__PROBLEM__. Can you write out everything from the line containing "Image resolution: width=800" down to the line containing "tap(224, 381)", requests included, with every coordinate in the answers adjusted by -90?

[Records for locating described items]

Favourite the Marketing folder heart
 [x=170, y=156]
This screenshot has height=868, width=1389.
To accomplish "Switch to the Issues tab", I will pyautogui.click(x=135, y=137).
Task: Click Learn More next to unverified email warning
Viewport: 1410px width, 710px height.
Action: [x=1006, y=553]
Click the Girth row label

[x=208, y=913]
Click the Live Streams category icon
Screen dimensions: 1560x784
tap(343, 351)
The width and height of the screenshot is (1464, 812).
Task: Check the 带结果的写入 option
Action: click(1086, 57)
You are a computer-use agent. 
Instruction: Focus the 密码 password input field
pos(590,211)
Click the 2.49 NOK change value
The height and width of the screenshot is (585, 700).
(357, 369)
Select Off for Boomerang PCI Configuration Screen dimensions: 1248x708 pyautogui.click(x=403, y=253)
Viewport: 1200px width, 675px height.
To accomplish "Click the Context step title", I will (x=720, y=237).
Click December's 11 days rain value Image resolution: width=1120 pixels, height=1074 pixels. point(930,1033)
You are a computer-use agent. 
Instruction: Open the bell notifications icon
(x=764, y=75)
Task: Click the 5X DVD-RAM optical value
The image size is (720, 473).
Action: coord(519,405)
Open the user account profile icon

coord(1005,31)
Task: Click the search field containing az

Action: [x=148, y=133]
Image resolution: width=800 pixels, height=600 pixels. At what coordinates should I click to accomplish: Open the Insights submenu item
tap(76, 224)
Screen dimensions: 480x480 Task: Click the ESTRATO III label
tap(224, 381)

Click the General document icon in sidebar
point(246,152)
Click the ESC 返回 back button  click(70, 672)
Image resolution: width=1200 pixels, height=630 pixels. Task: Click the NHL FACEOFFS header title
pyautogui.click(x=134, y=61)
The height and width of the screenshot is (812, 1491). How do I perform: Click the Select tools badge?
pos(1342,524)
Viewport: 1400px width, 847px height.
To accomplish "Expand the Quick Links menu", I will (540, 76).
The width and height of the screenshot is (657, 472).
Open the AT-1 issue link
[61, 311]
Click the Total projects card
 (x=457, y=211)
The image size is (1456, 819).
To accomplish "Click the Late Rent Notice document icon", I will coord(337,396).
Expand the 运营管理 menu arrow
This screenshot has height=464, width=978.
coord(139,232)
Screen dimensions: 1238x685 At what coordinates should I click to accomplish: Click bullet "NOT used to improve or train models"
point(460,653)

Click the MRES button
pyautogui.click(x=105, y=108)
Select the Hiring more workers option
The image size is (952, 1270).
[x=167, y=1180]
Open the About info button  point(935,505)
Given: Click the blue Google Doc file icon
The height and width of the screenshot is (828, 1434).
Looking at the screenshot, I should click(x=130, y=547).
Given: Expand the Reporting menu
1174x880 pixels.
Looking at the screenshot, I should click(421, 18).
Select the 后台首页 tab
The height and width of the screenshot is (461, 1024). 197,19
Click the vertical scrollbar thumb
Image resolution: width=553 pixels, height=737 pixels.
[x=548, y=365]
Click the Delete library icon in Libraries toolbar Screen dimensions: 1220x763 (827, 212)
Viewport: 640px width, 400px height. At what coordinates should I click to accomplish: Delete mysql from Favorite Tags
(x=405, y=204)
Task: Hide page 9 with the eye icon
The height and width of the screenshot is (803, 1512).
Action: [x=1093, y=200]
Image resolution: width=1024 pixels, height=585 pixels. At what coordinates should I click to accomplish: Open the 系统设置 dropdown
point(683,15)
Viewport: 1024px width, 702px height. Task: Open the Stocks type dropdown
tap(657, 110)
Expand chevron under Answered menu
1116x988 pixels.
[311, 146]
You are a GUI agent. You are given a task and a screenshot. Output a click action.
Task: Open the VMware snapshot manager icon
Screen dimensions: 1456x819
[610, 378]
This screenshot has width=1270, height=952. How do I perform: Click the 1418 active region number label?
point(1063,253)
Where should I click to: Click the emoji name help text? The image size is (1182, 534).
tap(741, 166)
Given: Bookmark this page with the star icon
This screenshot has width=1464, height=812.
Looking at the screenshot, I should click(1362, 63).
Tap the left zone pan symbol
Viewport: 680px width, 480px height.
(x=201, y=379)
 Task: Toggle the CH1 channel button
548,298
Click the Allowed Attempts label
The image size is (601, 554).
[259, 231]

__THE OUTPUT__.
Image resolution: width=800 pixels, height=600 pixels. At what coordinates should I click to accomplish: Open the Insights submenu item
tap(-14, 134)
Screen dimensions: 480x480 Task: Click the ESTRATO III label
tap(134, 291)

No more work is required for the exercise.